▶ _Task goal_
When the line containing "Where should I" is found in the data below, give it again along with every later line, exactly; drop the pictures.

[Data extracted from a collection]

--

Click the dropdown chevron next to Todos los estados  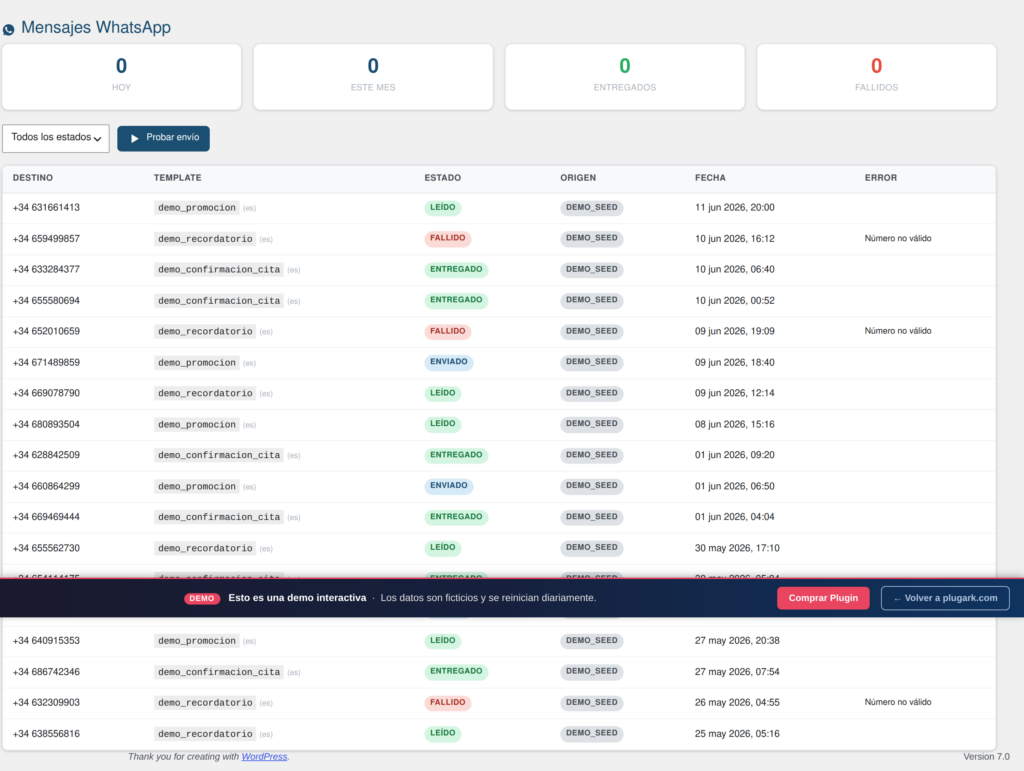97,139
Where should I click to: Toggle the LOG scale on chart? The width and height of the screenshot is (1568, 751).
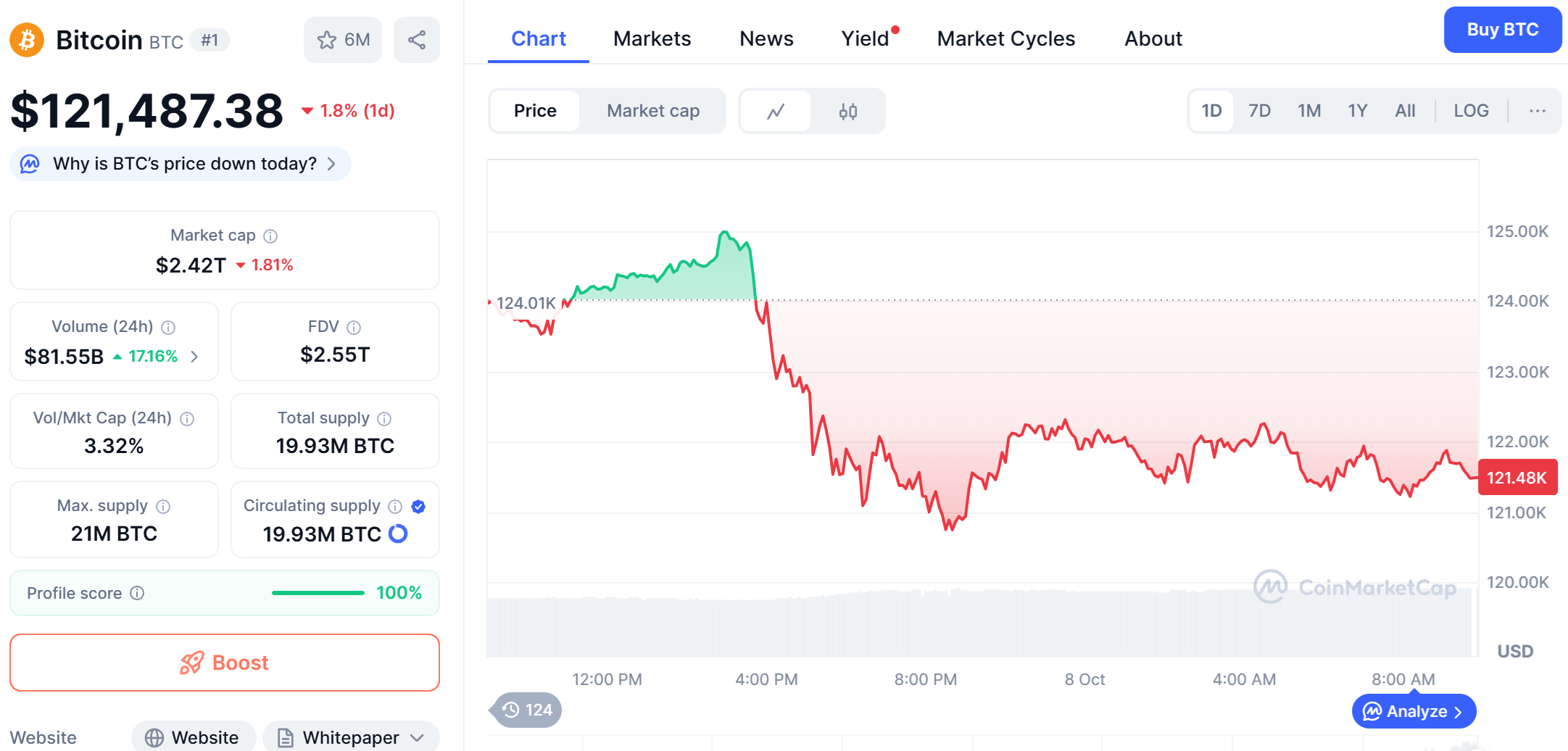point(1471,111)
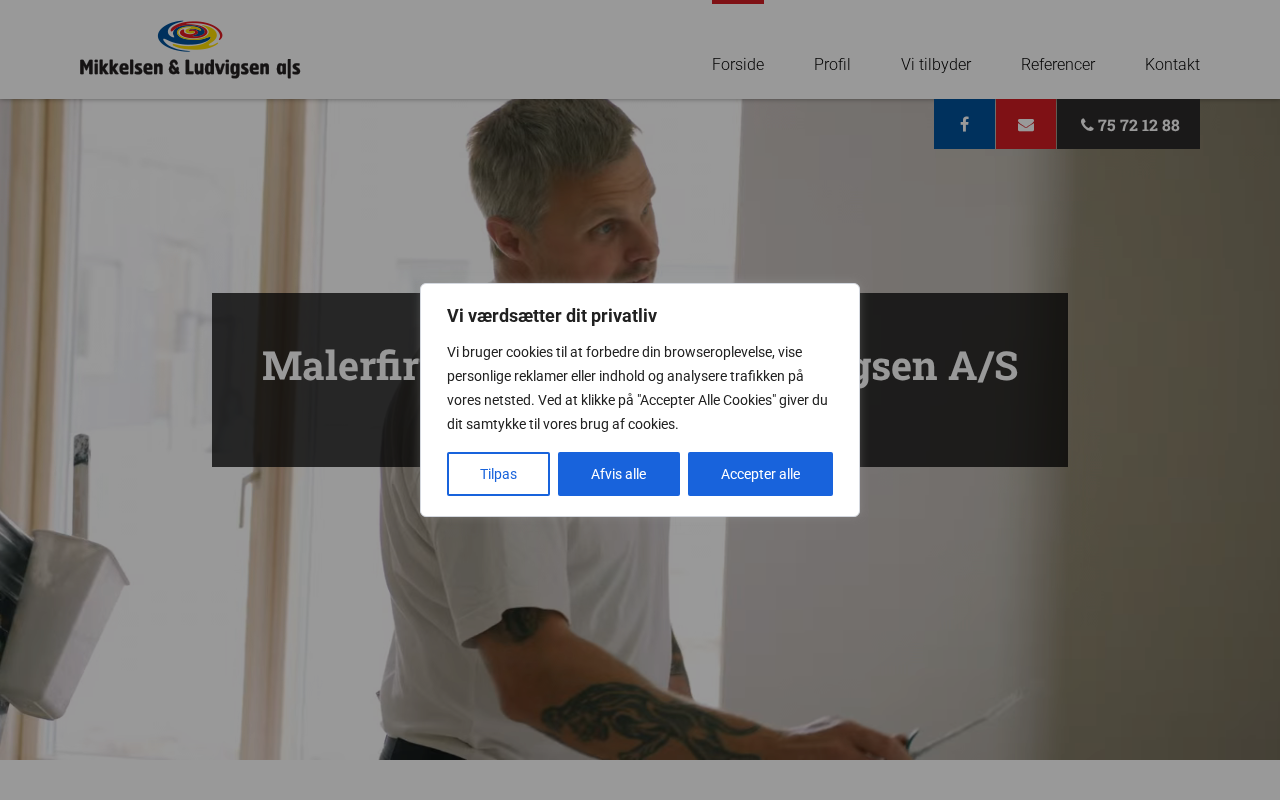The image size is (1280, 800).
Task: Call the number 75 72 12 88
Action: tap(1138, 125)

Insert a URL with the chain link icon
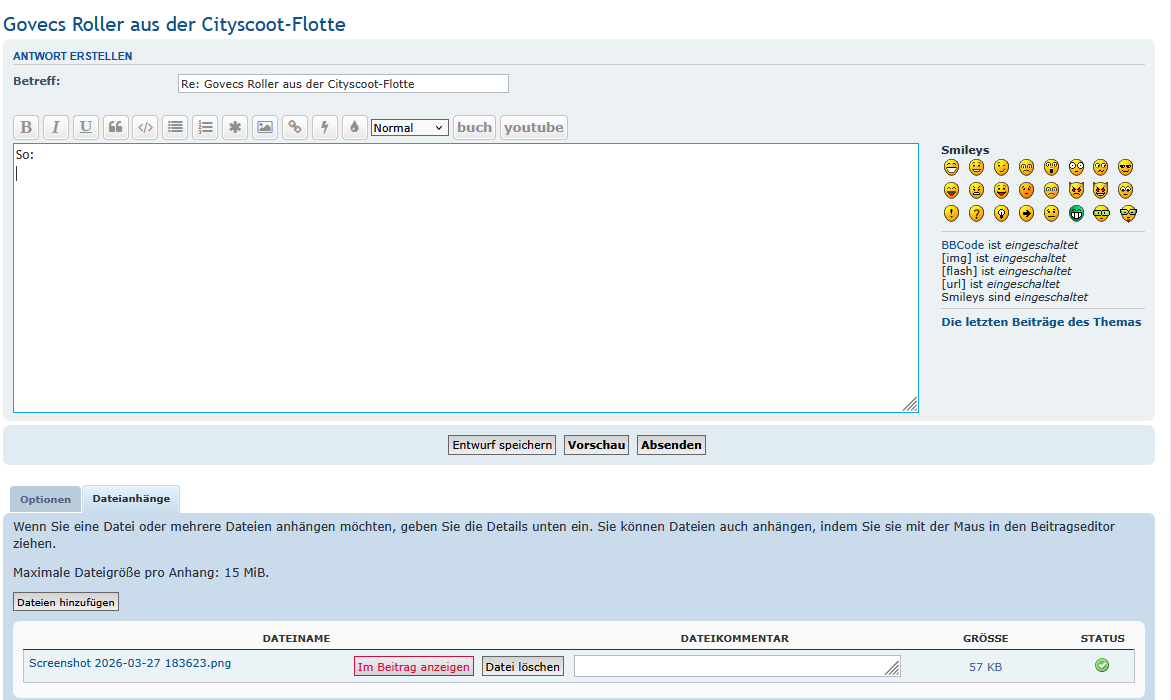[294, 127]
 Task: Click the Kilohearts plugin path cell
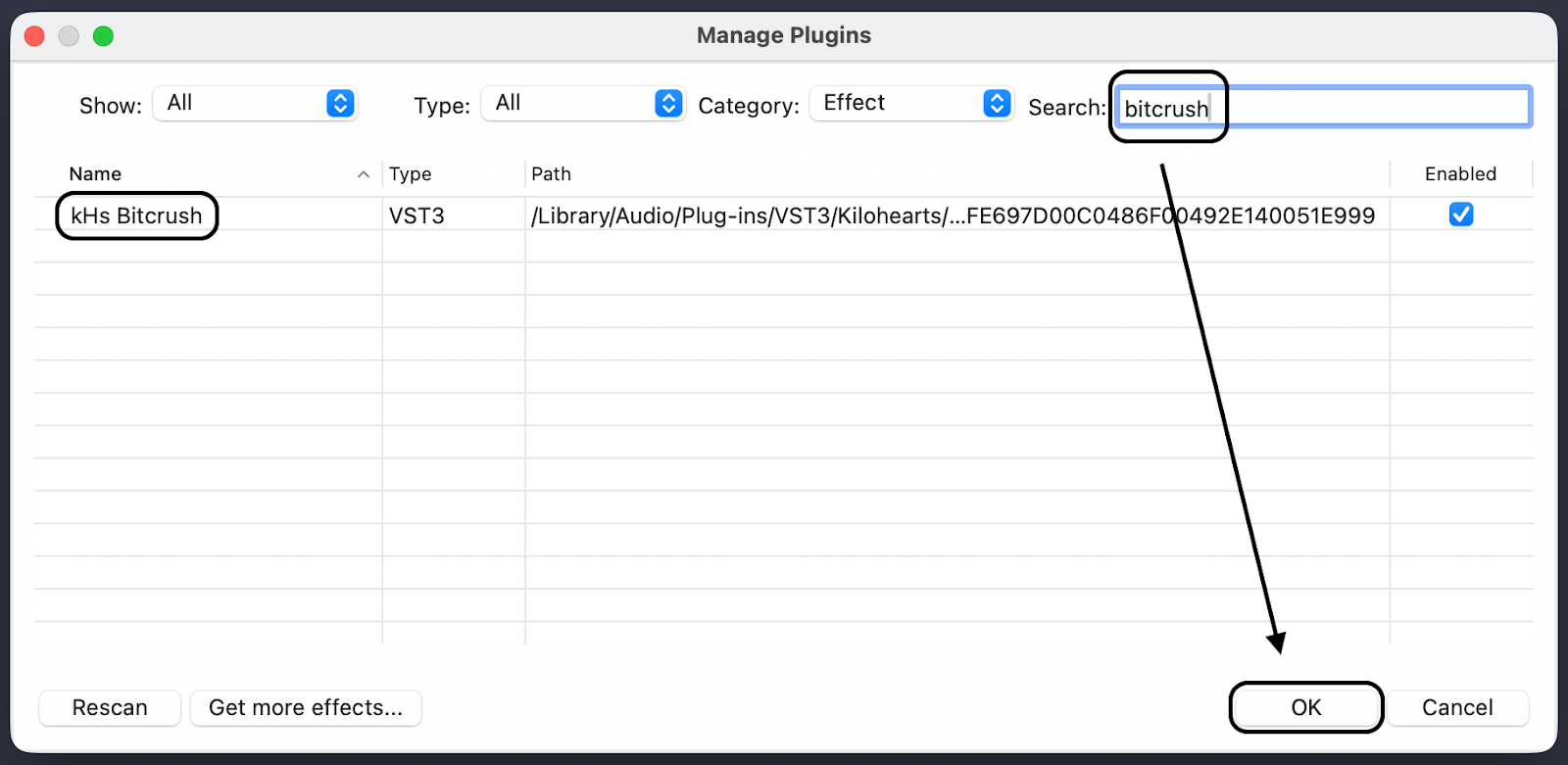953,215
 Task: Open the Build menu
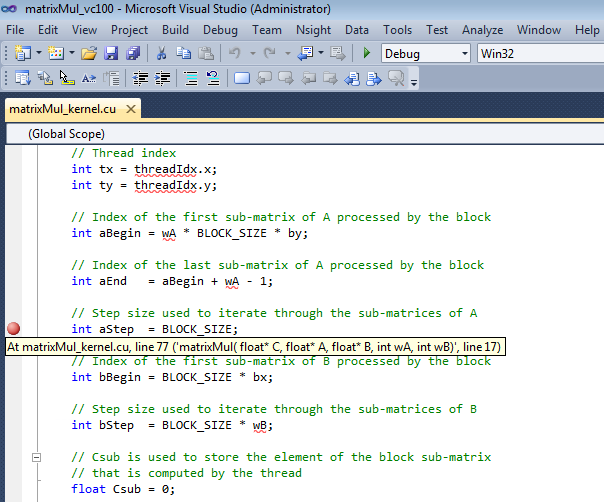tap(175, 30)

--

▶ _Solution below_
Where should I click to: Toggle the LOG scale on chart? The width and height of the screenshot is (1568, 751).
point(1471,111)
The image size is (1280, 800).
Task: Call the number 75 72 12 88
Action: tap(1138, 125)

Insert a URL with the chain link icon
[294, 127]
 Task: Click the Kilohearts plugin path cell
953,215
 Task: Open the Build menu
tap(175, 30)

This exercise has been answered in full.